Some definitions first:
Assets are tangible objects of financial value that are owned by the company.
A liability is a debt owed to a creditor of the company.
Equity is the net difference when the total liabilities are subtracted from the total assets.
All accounts in your General Ledger are categorized as an asset, a liability or equity. The relationship between them is expressed in this equation: Assets = Liabilities + Equity.
For the purposes of your business plan, you'll be creating a pro forma Balance Sheet intended to summarize the information in the Income Statement and Cash Flow Projections. Normally a business prepares a Balance Sheet once a year.
Here is a template for a Balance Sheet that you can use for your business plan (or later on when your business is up and running):
|Current Assets:||Current Liabilities:|
|Cash in Bank||Accounts Payable|
|Petty Cash||Vacation Payable|
|Net Cash||EI Payable|
|Accounts Receivable||Federal Income Tax Payable|
|Prepaid Insurance||Total Canada Customs & Revenue|
|Total Current Assets||WCB Payable|
|Fixed Assets:||Union Dues Payable|
|Less Depreciation||GST Charged on Sales|
|Net Land & Buildings||GST Paid on Purchases|
|Equipment||Total Current Liabilities|
|Net Equipment||Long-Term Liabilities|
|Total Long-Term Liabilities|
|Owner's Equity - Capital|
|Owner - Draws|
|LIABILITIES AND EQUITY|
Once again, this template is an example of the different categories of assets and liabilities that may apply to your business. The Balance Sheet will reproduce the accounts you have set up in your General Ledger. You may need to modify the categories in the Balance Sheet template above to suit your own business.

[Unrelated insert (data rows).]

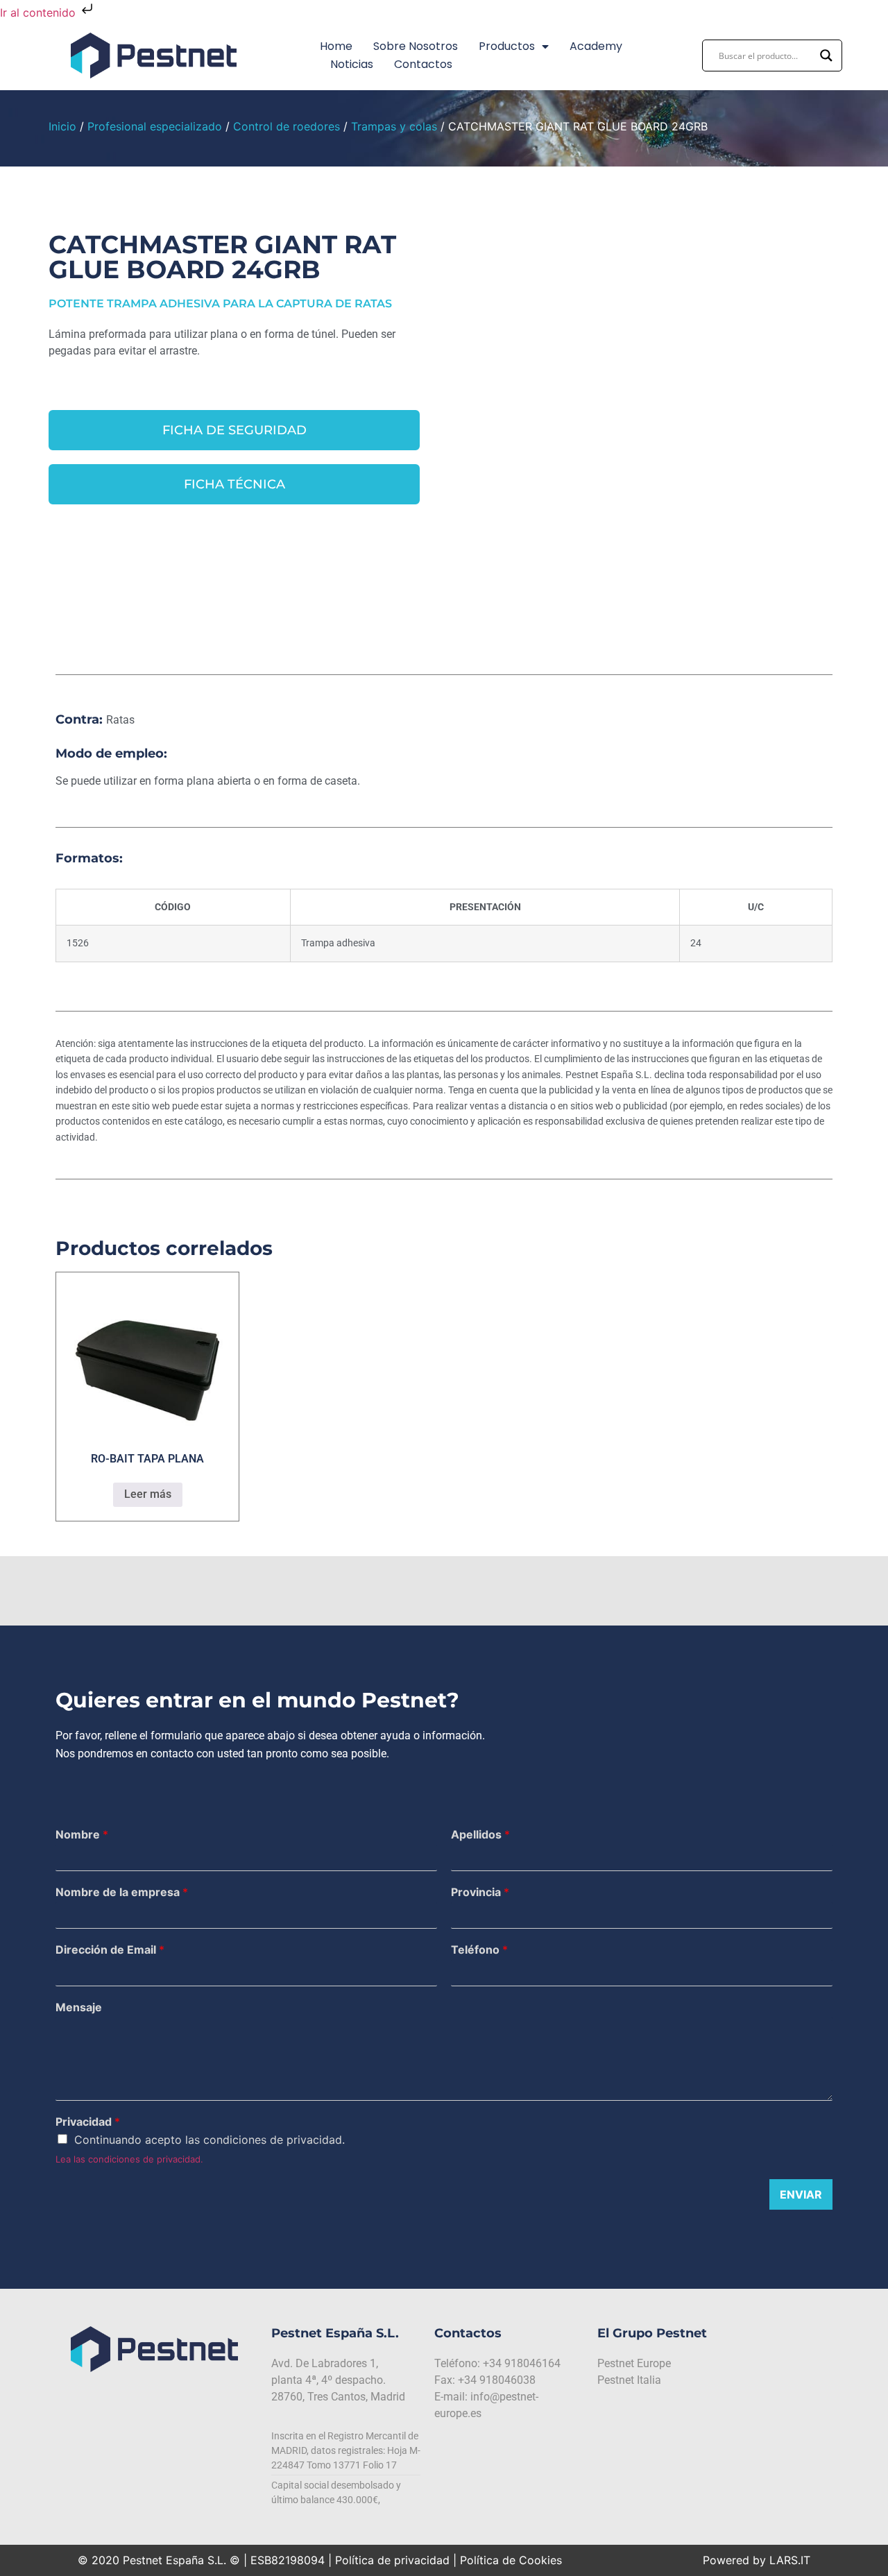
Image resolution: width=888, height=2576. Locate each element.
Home (336, 46)
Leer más (147, 1494)
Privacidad (88, 2122)
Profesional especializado (154, 126)
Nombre (82, 1834)
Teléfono (479, 1949)
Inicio (62, 126)
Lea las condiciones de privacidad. (129, 2159)
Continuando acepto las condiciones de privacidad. (209, 2140)
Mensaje (79, 2007)
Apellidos (480, 1834)
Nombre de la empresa (122, 1892)
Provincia (480, 1892)
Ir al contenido (39, 12)
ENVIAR (801, 2194)
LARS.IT (789, 2560)
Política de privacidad (392, 2560)
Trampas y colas (394, 126)
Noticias (351, 64)
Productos (507, 46)
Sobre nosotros (415, 46)
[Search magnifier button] (826, 55)
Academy (596, 46)
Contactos (423, 64)
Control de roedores (286, 126)
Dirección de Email (110, 1949)
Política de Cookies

Once you have your Balance Sheet completed, you're ready to write a brief analysis of each of the three financial statements. When you're writing these analysis paragraphs, you want to keep them short and cover the highlights, rather than writing an in-depth analysis. The two Financial Plan samples in the sidebar (under "Elsewhere On The Web") will show you what these analyses will look like. The financial statements themselves (the Income Statement, Cash Flow Projections, and Balance Sheet) will be placed in your business plan's Appendices.